• **TASK GOAL**
Reproduce the listing from the line containing "You are a computer-use" through the end of the listing, requests included, with every coordinate in the answers multiplied by 0.65 and rounded to a whole number, halves rounding up. Leave the numbers in the requests unchanged, and leave out the pictures.

• **STORED ROWS**
-*-

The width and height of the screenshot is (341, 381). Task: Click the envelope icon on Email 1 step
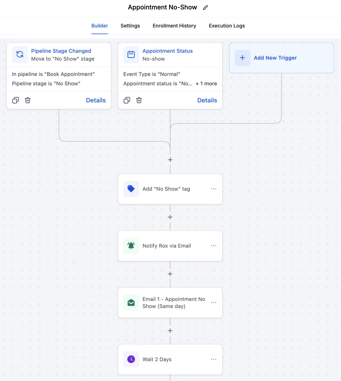[x=131, y=303]
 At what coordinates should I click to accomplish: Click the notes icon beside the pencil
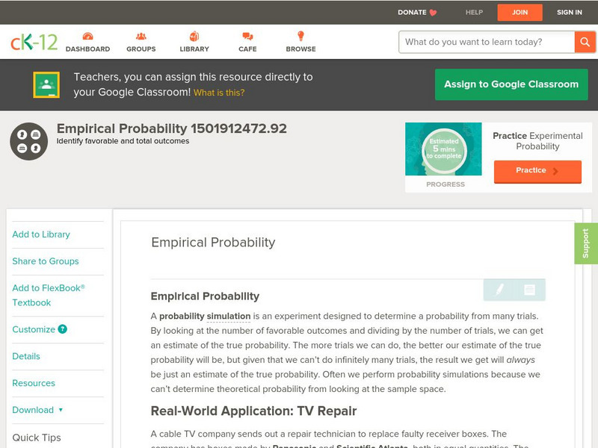pyautogui.click(x=529, y=290)
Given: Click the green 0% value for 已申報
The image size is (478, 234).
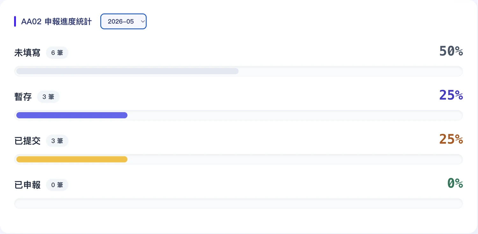Looking at the screenshot, I should tap(455, 183).
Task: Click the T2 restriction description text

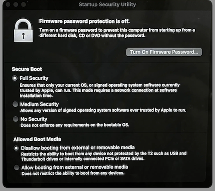Action: (x=104, y=156)
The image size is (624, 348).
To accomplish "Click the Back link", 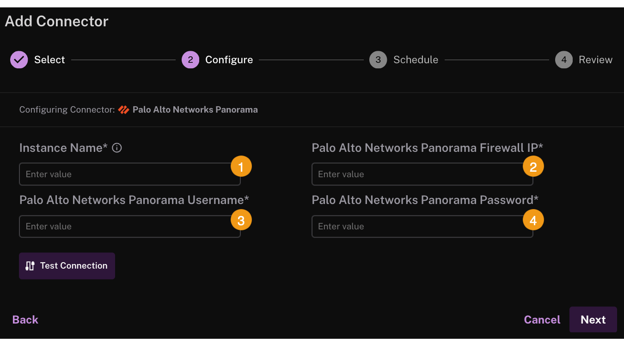I will [25, 319].
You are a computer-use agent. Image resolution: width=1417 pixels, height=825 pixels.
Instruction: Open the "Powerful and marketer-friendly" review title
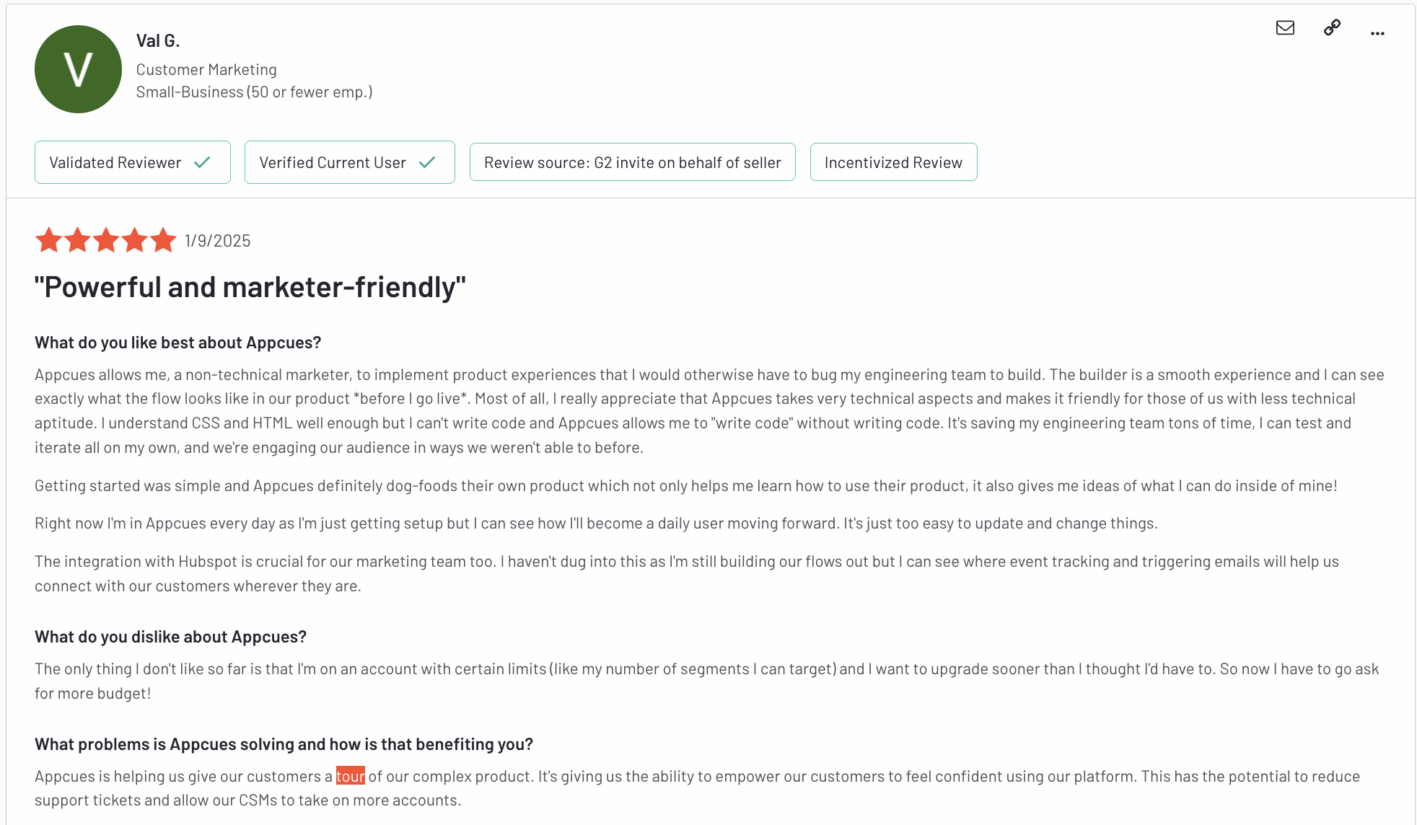point(250,287)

-*-

• **ANSWER TO THE TASK**
You are a computer-use agent. Image resolution: width=1417 pixels, height=825 pixels.
Instruction: Open the "Powerful and marketer-friendly" review title
point(163,187)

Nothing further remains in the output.